I really like Jeff's rub recipe.  The spice is just right and the bark is good.  But I'm finding the flavor is not penetrating into the meat of my baby back ribs.   I follow his basic instructions to a T.   Remove membrane, use yellow mustard, coat both sides with rub, let it sit, wrap in plastic and sit in fridge overnight.   Using an electric Masterbuilt, I soak hickory and mesquite wood chips and keep the smoke going for several hours.  The ribs usually go 6 hours there at 230 degrees without interruption, then I foil them and put them in just a warm oven for another hour or 2, then eat.  Again, the bark and exterior taste great, but he rib meat is bland and just doesn't have any real flavor.  What am I missing?  Thanks.


----------



## Kevin DeShazo (Aug 10, 2020)

Try not soaking the chips, I havent heard of anyone using soaked chips for an MES.


----------



## JC in GB (Aug 10, 2020)

I like giving the ribs a bit of seasoned salt prior to applying Jeff's rub.

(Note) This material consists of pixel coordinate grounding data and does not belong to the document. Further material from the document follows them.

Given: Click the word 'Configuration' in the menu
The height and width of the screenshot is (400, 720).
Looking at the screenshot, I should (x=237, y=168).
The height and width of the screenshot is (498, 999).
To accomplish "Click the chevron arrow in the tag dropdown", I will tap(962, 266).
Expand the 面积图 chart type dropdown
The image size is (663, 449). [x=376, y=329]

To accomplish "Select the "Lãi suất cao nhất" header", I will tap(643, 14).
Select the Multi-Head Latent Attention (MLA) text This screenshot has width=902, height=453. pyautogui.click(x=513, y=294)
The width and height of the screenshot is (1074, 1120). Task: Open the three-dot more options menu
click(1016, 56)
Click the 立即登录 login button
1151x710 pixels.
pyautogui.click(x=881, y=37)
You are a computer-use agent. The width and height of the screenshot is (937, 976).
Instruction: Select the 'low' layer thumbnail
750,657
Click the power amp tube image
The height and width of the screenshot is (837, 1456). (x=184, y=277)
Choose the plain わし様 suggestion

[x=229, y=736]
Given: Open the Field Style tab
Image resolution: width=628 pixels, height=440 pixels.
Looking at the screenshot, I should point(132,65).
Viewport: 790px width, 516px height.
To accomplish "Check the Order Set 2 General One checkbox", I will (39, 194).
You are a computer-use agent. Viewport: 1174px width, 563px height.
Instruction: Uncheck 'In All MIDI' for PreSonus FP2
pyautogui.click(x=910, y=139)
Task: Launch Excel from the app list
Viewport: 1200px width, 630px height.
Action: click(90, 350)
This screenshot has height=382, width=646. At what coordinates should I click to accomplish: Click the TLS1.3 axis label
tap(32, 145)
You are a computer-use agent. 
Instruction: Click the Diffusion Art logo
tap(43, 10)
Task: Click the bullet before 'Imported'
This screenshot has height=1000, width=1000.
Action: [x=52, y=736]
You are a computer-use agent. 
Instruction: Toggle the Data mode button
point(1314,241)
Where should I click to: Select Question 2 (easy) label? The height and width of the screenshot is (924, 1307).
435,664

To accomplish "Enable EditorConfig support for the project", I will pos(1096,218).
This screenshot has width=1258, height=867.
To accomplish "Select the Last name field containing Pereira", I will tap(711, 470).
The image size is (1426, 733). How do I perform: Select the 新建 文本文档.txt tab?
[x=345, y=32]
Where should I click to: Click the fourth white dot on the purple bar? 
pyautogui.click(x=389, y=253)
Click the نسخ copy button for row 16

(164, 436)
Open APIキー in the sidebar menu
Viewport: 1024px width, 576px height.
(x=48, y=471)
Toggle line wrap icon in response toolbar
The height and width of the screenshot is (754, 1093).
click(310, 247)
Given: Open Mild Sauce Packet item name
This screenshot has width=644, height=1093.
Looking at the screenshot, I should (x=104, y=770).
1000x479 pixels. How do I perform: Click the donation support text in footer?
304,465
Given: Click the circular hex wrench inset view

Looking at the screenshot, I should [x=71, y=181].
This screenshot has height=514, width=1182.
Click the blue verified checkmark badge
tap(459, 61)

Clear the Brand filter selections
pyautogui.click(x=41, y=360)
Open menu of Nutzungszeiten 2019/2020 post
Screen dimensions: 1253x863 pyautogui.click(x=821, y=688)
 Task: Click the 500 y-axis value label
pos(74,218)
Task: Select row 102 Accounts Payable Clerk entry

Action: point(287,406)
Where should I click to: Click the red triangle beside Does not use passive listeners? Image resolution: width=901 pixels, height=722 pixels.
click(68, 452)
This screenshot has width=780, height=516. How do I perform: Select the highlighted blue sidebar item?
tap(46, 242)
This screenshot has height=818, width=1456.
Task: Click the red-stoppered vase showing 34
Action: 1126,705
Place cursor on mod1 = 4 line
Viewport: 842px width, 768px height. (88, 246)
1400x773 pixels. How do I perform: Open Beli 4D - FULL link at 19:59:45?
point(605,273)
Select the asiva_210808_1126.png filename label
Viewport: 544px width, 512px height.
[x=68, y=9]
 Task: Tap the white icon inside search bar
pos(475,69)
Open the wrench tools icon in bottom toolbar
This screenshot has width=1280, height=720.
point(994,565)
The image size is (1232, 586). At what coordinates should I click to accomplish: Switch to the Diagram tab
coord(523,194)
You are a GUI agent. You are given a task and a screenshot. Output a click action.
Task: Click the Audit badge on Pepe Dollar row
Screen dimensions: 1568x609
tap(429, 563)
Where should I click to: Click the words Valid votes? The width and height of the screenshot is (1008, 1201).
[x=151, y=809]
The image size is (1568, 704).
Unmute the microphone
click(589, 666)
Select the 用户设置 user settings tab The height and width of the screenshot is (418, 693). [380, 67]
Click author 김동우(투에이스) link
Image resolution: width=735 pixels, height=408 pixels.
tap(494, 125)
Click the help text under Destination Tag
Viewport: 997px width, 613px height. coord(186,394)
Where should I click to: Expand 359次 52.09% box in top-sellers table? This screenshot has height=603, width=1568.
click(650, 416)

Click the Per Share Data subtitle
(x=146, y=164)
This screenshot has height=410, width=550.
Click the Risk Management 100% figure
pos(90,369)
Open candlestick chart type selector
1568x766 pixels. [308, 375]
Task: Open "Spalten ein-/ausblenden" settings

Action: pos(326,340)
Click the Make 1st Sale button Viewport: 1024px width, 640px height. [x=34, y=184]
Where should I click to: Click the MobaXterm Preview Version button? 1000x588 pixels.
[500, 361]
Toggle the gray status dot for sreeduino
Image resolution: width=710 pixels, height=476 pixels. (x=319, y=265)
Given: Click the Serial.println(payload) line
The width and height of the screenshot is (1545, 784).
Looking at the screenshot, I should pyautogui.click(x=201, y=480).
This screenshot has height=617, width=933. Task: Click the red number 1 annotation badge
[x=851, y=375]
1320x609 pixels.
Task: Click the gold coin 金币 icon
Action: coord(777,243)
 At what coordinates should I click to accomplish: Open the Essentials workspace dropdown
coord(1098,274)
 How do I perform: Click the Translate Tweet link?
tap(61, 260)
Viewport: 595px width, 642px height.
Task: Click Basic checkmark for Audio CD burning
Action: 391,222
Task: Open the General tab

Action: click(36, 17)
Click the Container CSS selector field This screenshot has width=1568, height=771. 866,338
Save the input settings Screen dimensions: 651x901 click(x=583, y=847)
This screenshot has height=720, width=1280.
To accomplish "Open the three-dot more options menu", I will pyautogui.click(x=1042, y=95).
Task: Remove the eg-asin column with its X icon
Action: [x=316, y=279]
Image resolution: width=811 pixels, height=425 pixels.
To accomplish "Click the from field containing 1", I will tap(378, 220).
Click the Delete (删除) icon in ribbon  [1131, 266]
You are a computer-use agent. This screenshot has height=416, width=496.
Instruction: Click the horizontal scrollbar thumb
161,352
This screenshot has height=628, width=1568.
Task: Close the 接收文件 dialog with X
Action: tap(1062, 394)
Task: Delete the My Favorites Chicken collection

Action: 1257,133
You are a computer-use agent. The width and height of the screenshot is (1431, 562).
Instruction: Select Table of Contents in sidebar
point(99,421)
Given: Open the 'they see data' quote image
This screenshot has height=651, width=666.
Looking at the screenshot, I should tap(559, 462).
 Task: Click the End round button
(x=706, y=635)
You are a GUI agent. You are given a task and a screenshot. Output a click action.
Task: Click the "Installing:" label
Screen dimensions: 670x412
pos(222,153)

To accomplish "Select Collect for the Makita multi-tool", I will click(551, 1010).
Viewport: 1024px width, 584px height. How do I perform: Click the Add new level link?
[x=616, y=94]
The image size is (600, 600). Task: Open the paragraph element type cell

I have found that I don't like the mustard rub as much as using no binder.

The extra salt helps the flavor penetrate deeper into the meat.

JC


----------



## SmokinAl (Aug 10, 2020)

Lately I just coat the ribs with coarse black pepper. Then every 45 minutes or so, mop them with a mix of BBQ sauce, apple cider vinegar, and brown sugar. If you want more flavor inside the ribs you can inject them with Tony C’s marinade injection. It does take it to another level. And as said above DON’T soak the chips!
Al


----------



## FillYerHands (Aug 10, 2020)

For me, coating meat with liquid like mustard before smoking sets up a barrier to the smoke getting into the meat. So I dry rub, and smoke for at least an hour before applying sauce, if I do at all.


----------



## boykjo (Aug 10, 2020)

Where you getting your meat from?

Boykjo


----------



## smokerjim (Aug 10, 2020)

i've tried mustard before and didn't see any difference so i never use it anymore, i put my rub on the night before, i never wrap, i have a mes 30 and when i used chips i never soaked them i always heard they won't smoke until the water is steamed out of them anyway. ( not sure how true or untrue that is) as for jeff's rub i can't comment i've never used it but maybe as JC mentioned add a little salt to the rub.


----------



## tanglefoot (Aug 10, 2020)

This might seem crazy to some folks, but I have laid a couple slices of bacon  on top of my BBs. Reasoning being is that the rendering fat in the bacon works as a "vehicle" to help get the seasoning into the meat. As bb's usually have a lower fat content, I think it helps with the flavor and moisture. just my $0.02.


----------



## noboundaries (Aug 10, 2020)

Dump the mustard. The seasoned salt in the rub has to penetrate into the meat. The mustard can act like a barrier. 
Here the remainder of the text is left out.